With the conclusion of a tournament of this length and magnitude comes a flurry of feelings and emotions. In my experience, whether you win or lose, the most prominent feeling is that of relief as the pressure to perform and to win is lifted off of your shoulders. Although the Canadians did not come away with the medal they were aiming for, I am certain that they are all feeling a tremendous amount of relief as this pressure has evaporated.
There is no doubt that they are all disappointed as well, but a great deal of credit must be given to the Canadian team, players and staff included, for responding the way they did to their devastating loss to the Russians. In dealing with this adversity, they demonstrated a tremendous amount of resiliency and character, and showed the world what Canadian hockey is all about. They may not have lived up to Canada’s golden expectations, but they are coming away from this tournament with a bronze medal that they worked very hard for and should be extremely proud of.
Now that the tournament has come to an end, these players can relate to the picture I painted in my first blog of what this experience would be like for them. They represented Canada on home soil, and experienced immense pressure, as they were expected to win gold, no matter what. They faced challenges, injuries, and encountered unexpected adversity while playing the most competitive and intense games up to this point in their hockey careers. They created memories that will last them the rest of their lives, and unique bonds with their teammates as they spent hours on the ice, in the dressing, at the hotel, and on the bus. What lies behind them is the biggest two weeks of their young hockey careers, a roller coaster and whirlwind of feelings as well as emotions that no one could have fully prepared themselves for unless they had been through that exact experience before. Some of these athletes will remember the disappointment of losing to Russia in the finals last year, and now have to add to that experience that same level of disappointment as they fell to the Russians yet again. It was no doubt draining mentally and physically, and was the biggest hockey challenge they had ever faced in their careers.

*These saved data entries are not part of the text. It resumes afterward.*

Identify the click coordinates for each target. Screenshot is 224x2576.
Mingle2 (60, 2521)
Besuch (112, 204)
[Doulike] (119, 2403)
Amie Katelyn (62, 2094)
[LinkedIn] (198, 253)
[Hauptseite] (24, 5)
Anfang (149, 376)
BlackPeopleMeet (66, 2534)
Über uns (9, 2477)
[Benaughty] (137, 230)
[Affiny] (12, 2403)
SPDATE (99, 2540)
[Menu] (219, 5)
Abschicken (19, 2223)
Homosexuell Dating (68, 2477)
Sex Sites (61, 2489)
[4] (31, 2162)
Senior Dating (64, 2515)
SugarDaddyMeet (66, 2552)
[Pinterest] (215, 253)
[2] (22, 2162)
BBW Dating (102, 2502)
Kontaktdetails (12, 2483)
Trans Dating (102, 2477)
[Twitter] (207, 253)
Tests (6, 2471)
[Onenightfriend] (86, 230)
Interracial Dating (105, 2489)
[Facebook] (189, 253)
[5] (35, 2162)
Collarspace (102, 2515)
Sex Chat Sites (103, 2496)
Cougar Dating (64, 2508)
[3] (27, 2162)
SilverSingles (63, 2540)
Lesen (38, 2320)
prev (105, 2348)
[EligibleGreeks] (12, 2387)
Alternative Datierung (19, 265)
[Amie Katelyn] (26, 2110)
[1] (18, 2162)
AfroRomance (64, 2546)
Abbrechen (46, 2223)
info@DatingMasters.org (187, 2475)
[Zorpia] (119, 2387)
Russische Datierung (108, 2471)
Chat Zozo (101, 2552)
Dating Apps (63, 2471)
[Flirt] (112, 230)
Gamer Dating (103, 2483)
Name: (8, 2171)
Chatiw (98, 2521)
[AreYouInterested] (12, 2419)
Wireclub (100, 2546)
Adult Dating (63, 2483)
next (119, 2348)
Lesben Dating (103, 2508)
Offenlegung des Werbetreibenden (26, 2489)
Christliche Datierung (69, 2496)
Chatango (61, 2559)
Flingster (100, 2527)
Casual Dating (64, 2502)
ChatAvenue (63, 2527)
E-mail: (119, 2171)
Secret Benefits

Not long from now, this entire experience will merely be a memory in their minds, just as the Olympics are now for me. I mentioned in my first blog that it was the most fulfilling experience of my life. It was an honour to win a gold medal on home soil, but when I look back on my Olympic experience, it was fulfilling for more reasons than just the medal we won, and was about so much more than that. It was the lessons I learned from the challenges we were faced with, and how I grew from that, both as a hockey player, and as a person. It was the friendships and bonds that were formed with teammates and staff, and the memories we created together. It was the opportunity to represent Canada playing the sport that unifies our country, and the pride I felt wearing the maple leaf in front of thousands and thousands of Canadian fans in a sea of red and white. It was about experiencing the love and adoration, and the respect and admiration of the entire country. I am sure the Canadian Junior team would agree that their journey, which began at the very first selection camp, was about much more than the medal they came away with as well. Regardless of the color of the medal, these players will take away much more than that from this once-in-a-lifetime experience.
They did not win gold or silver, but they won a medal. They won bronze, and like I said, and I am sure all Canadians would agree, bronze still matters.